__REQUIREMENT__.
Output the entries underneath exactly as they are.

(Pixel coordinate grounding data)
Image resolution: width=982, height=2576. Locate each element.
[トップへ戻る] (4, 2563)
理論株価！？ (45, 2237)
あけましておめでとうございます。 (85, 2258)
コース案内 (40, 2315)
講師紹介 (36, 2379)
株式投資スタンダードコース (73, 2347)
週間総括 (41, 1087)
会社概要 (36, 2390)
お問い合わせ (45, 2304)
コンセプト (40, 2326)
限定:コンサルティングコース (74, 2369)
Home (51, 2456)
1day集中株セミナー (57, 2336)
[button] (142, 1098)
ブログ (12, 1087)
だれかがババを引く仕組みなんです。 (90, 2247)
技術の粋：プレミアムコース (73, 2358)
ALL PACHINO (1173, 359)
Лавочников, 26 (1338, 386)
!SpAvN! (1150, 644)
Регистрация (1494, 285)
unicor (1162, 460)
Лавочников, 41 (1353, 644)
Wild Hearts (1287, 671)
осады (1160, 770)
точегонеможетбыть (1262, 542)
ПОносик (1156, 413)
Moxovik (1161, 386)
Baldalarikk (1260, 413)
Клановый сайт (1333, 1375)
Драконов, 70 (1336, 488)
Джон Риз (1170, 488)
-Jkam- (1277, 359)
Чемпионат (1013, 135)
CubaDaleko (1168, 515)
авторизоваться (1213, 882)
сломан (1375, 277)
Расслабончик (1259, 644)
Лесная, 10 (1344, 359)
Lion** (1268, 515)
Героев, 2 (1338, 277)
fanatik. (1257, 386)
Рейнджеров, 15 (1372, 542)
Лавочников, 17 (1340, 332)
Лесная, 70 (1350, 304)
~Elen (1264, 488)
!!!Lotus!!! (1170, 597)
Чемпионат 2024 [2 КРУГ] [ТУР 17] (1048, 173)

__FINISHED TASK__.
Image resolution: width=982, height=2576. Locate each element.
[トップへ戻る] (4, 2563)
理論株価！？ (45, 2237)
あけましておめでとうございます。 (85, 2258)
コース案内 (40, 2315)
講師紹介 (36, 2379)
株式投資スタンダードコース (73, 2347)
週間総括 (41, 1087)
会社概要 (36, 2390)
お問い合わせ (45, 2304)
コンセプト (40, 2326)
限定:コンサルティングコース (74, 2369)
Home (51, 2456)
1day集中株セミナー (57, 2336)
[button] (142, 1098)
ブログ (12, 1087)
だれかがババを引く仕組みなんです。 (90, 2247)
技術の粋：プレミアムコース (73, 2358)
ALL PACHINO (1173, 359)
Лавочников, 26 (1338, 386)
!SpAvN! (1150, 644)
Регистрация (1494, 285)
unicor (1162, 460)
Лавочников, 41 (1353, 644)
Wild Hearts (1287, 671)
осады (1160, 770)
точегонеможетбыть (1262, 542)
ПОносик (1156, 413)
Moxovik (1161, 386)
Baldalarikk (1260, 413)
Клановый сайт (1333, 1375)
Драконов, 70 (1336, 488)
Джон Риз (1170, 488)
-Jkam- (1277, 359)
Чемпионат (1013, 135)
CubaDaleko (1168, 515)
авторизоваться (1213, 882)
сломан (1375, 277)
Расслабончик (1259, 644)
Лесная, 10 (1344, 359)
Lion** (1268, 515)
Героев, 2 (1338, 277)
fanatik. (1257, 386)
Рейнджеров, 15 (1372, 542)
Лавочников, 17 (1340, 332)
Лесная, 70 (1350, 304)
~Elen (1264, 488)
!!!Lotus!!! (1170, 597)
Чемпионат 2024 [2 КРУГ] [ТУР 17] (1048, 173)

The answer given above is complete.